Patrick spent slightly more than Paxton, about $81,000, but that included an international trip to Israel and more travel around the state. Since he's been in office, Patrick's made a trip with his security detail to his hometown of Houston about once a month. 

The records do not list the trips by date, only by month and year, nor do they include how many DPS officers were assigned to an elected official during a trip.

Since last summer, Paxton has been facing criminal proceedings against him in Fort Worth, near Collin County, but he has only made one court appearance in the case. He is accused of soliciting investors for a technology firm without disclosing the company was compensating him. Yet to stand trial, he pleaded not guilty to the three felony charges he faces in August. The U.S. Securities and Exchange Commission filed its own civil charges against Paxton in April.
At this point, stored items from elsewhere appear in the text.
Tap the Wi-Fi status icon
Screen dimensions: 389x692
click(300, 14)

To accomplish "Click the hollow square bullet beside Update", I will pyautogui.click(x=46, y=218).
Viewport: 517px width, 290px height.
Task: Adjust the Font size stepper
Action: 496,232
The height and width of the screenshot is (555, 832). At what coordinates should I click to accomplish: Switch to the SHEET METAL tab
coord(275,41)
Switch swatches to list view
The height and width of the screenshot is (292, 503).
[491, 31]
Paxton spokesman Marc Rylander declined to answer specific questions about the reasons for the repeated travel to North Texas and referred the matter to DPS.

“We are grateful for the quiet professionals who dedicate their lives in service to our statewide officials," he said. "We are not allowed to comment on security details.”
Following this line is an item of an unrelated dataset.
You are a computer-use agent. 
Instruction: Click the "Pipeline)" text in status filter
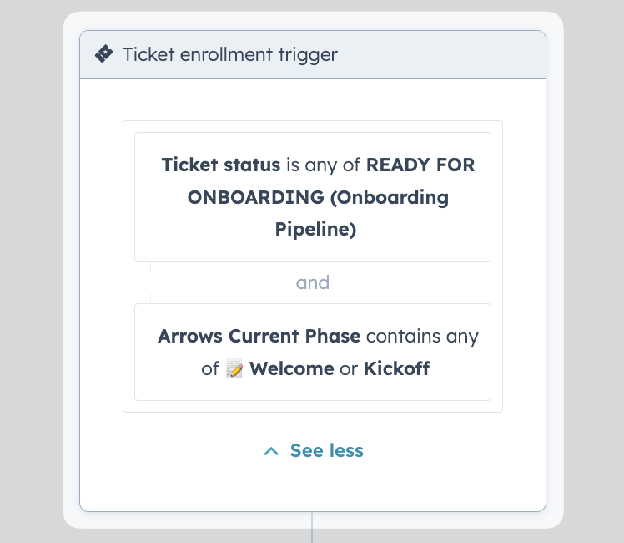(x=315, y=230)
For decades, most statewide officeholders including the attorney general were required to live in Austin. After voters repealed the state capital residency requirement in the Texas Constitution in November, Paxton's office said he had no plans to move back to McKinney.

“The attorney general has no plans to move,” then-spokeswoman Cynthia Meyer said at the time, adding that Paxton considered Travis County his "home county."

Ryan Murphy contributed to this story.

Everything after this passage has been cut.